Тревожная совесть пуритан не была, однако, больной совестью, способной лишь мучить человека бесплодным раскаянием, отнимая в то же время от него всякое желание действовать. Больная совесть гнетет человеческое сердце, парализует лучшие его порывы, превращая всю его жизнь в тяжелую непроглядную тоску. Не то совесть пробудившаяся, познавшая неправду и зло человеческой жизни и решившаяся восстать против них во всеоружии божественного закона. Постоянные преследования, которым подвергались пуритане, выработали в них неукротимую энергию, ожесточение, не признававшее никаких соглашений с врагами, воинственный дух, радостно ликовавший при возможности умереть за дело, представлявшееся им правым. Мало-помалу в тюрьмах, у позорных столбов, на эшафотах научились они не признавать другой власти, кроме власти Бога, другого руководителя, кроме Священного Писания. Если их учение, противное здоровой человеческой природе, и должно было переродиться в конце концов в ханжество и обрядность, то первоначально оно все же было искренним. И пуритане доказали эту свою искренность, доказали на страшном испытании «огнем и железом», которому то и дело подвергали их.

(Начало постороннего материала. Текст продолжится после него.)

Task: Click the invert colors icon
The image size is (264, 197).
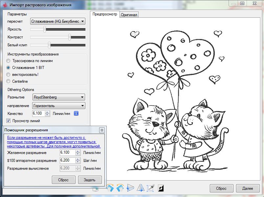Action: pos(161,188)

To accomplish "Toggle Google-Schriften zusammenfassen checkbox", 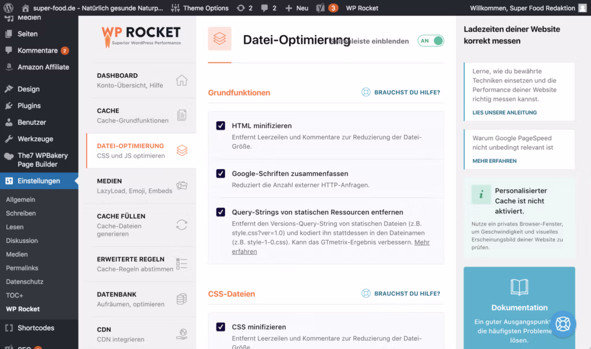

Из материала религиозной восторженности были созданы пуританские души. Эту восторженность вы одинаково найдете и у Беньяна, современника Мильтона, автора знаменитого «Piligrim's Progress», и у Кромвеля, и у других деятелей эпохи. Но Беньян изобразил лишь одну их сторону: самоуглубление. Все равно как тело творца «Piligrim's Progress» было всю жизнь заключено в узкую темницу, так и дух его не выходил за пределы самоочищения и совершенствования. В нем вы не чувствуете ничего ожесточенного, его гордость поглощена христианской кротостью. Это мученик, но не боец. Но у пуритан была и другая черта – суровая гордость, как называют ее историки. Она появилась не сразу, и, чтобы воспитать ее, нужны были обиды и гонения и безусловное сознание своей правоты. Вечное в пуританизме, его тоскующая душа, его самоуглубление, плач о грехах, страстная жажда спасения, религиозные восторги – все это нашло своего певца в простом меднике. Но пуританизм, вышедший за пределы самоуглубления и самобичевания, восставший с оружием в руках против всего, что представлялось ему злом и неправдой, пуританизм воинствующий, исполненный гордости и непреклонного мужества, нашел себе другого выразителя, сердце которого было одинаково способно и к любви, и к ненависти, и к прощению, и к злобе.

Этим выразителем был Мильтон.





Глава I

Детство. – Семейная обстановка. – Школа Св. Павла. – Университетские годы.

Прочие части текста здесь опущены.